By September 1851, the Rockford Forum was reporting that a new company had been formed, with capital of $10,000. The new dam would be built on the ford which gave Rockford its name.  The Forum reported that it was to be built ” with two walls of solid timber-work twelve inches thick, twelve feet apart, extending across the river…tied together, and the spaces filled with loose stone…seven feet high.” (Sept. 3, 1851).

In November 1852, the Rock River Democrat reported that the river was 800 feet wide where the dam was being built, and that the race on the east side of the river was completed, being 40 feet wide and 300 feet long. At that time, the as-yet uncompleted west-side race was 80 feet wide, but only 750 feet long (they wanted it to be 2,000 feet long). The depth of the races was 11 feet, 5 feet of which was excavated from the solid rock. The head of water flow was expected to be 7-8 feet. By then the Water Power Company had spent $25,000, and expected to spend another $10,000.

In July 1853, the east side of the river had a sawmill and flourmill using the power of the river, and on the west side a foundry and another sawmill were in operation, and another building was going up.

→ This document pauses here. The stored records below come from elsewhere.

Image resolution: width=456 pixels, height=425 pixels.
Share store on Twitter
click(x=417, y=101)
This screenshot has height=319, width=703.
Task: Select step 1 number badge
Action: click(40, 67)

In 1854, the Rock River Democrat reported that the dam was finishing and that Paul Burnham had a sawmill and planing machine, a Mr. Kenfield had a mill for sawing stone, the company of Clark & Utter had a number of lathes for producing machinery,  and J. B. Howell had a wool carding mill and lathes for turning wood. The largest manufacturer of the day was J. H. Manny & Company. The production of the Manny’s Reapers and Mowers kept 70-80 men “constantly employed.” Other companies were starting up as well. It was an exciting, busy and progressive time in Rockford.